_WHAT NEEDS TO BE DONE:_
Each record should reappear exactly in your answer, minus any picture.

Dataset entries:
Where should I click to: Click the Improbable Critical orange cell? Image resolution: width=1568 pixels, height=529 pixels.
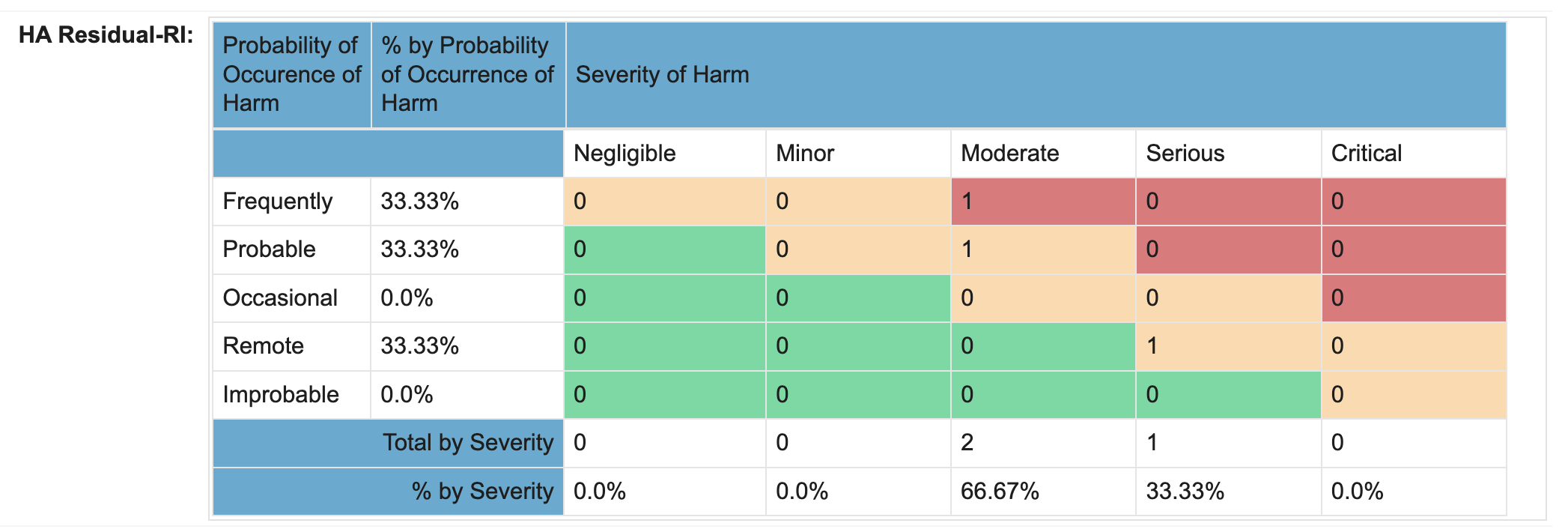pos(1412,395)
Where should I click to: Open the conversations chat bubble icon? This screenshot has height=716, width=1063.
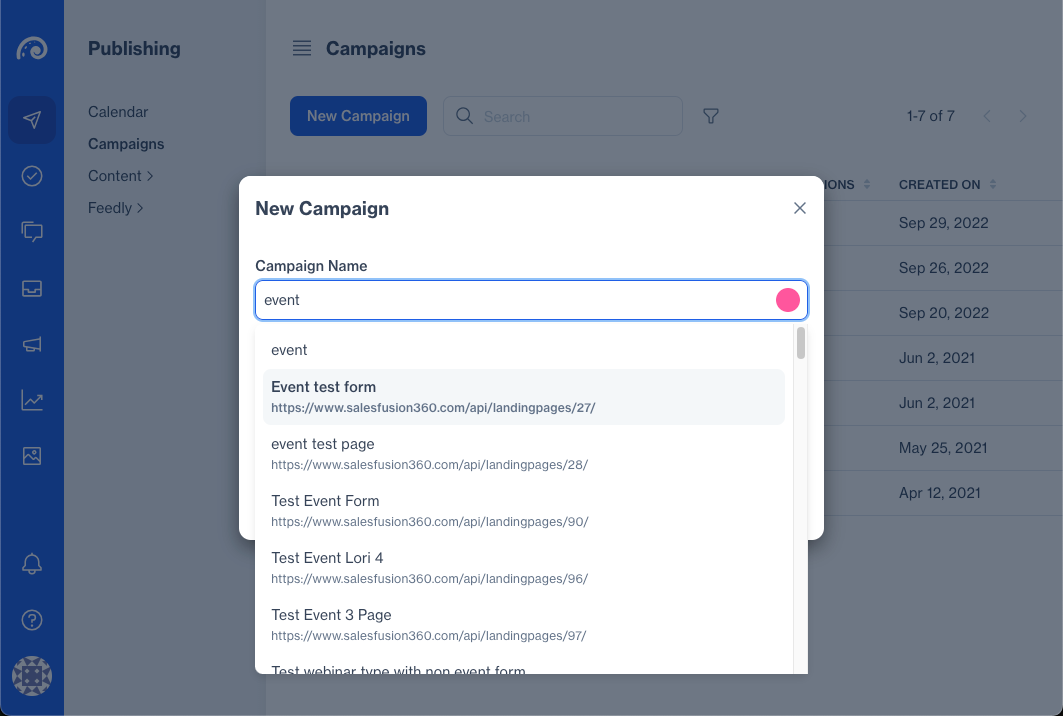(32, 232)
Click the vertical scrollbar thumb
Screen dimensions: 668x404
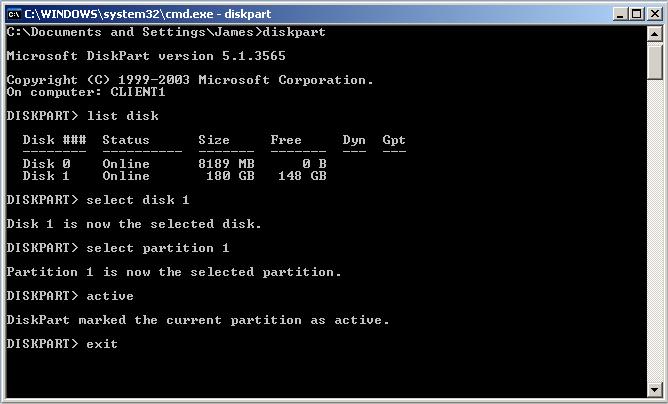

_TASK OUTPUT:_
Where should I click to: Click the Improbable Critical orange cell? Image resolution: width=1568 pixels, height=529 pixels.
pos(1412,395)
Where should I click to: Open the conversations chat bubble icon? This screenshot has height=716, width=1063.
(32, 232)
Click the vertical scrollbar thumb
Screen dimensions: 668x404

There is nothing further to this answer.